This paper provides a system-theoretic analysis of dynamic generalized Nash equilibria (GNE), establishing that strict dissipativity implies the turnpike phenomenon and proving a converse result. It also designs linear terminal penalties ensuring open-loop GNE trajectories converge to the steady-state GNE.

Generalized Nash equilibria are used in multi-agent control applications to model strategic interactions between agents that are coupled in the cost, dynamics, and constraints, and provide the foundations for game-theoretic MPC (Receding Horizon Games). We study properties of finite-horizon dynamic GNE trajectories from a system-theoretic perspective. We show how strict dissipativity generates the turnpike phenomenon in GNE solutions. Moreover, we establish a converse turnpike result, i.e., the implication from turnpike to strict dissipativity.
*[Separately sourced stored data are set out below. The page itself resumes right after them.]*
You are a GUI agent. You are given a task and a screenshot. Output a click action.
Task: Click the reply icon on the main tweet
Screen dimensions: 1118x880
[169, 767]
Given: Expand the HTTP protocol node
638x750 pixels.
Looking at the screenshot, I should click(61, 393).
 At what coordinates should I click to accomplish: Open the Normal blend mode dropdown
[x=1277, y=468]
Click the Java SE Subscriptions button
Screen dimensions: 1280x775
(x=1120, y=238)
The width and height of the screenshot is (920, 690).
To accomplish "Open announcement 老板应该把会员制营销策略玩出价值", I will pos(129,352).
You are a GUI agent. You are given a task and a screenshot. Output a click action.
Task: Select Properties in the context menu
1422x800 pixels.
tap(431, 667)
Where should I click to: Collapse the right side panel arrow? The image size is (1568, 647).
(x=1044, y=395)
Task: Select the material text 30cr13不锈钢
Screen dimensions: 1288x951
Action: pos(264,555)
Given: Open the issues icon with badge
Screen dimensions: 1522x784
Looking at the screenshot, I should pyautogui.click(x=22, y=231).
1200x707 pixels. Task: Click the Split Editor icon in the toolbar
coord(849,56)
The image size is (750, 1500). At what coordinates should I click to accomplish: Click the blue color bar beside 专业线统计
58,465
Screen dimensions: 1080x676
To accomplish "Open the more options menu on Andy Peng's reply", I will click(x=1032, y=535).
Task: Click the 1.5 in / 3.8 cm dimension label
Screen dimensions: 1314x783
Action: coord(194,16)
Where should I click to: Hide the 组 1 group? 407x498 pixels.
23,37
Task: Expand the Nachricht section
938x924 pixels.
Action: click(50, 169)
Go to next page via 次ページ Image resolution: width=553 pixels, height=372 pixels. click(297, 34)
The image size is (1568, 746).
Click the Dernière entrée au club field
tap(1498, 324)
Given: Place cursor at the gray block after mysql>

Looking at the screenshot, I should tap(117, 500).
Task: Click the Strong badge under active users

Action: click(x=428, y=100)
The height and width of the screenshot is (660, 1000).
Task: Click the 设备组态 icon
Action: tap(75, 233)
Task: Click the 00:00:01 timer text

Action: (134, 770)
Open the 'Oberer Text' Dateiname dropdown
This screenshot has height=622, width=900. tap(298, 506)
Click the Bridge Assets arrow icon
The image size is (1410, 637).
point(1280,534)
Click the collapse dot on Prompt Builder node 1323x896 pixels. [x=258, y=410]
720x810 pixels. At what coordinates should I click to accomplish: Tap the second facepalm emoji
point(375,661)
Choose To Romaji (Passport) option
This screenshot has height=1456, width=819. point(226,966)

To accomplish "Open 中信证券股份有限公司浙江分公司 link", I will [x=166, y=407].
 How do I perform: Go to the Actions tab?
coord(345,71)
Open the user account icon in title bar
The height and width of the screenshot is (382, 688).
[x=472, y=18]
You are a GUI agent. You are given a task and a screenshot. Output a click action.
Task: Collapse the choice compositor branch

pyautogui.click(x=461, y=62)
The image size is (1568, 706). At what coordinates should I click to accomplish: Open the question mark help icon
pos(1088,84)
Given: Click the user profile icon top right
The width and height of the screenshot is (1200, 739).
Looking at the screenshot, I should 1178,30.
We derive conditions under which the steady-state GNE is the optimal operating point and, using a game value function, we give a local characterization of the geometry of storage functions. Finally, we design linear terminal penalties that ensure dynamic GNE trajectories applied in open-loop converge to and remain at the steady-state GNE. These connections provide the foundation for future system-theoretic analysis of GNEs similar to those existing in optimal control as well as for recursive feasibility and closed-loop stability results of game-theoretic MPC.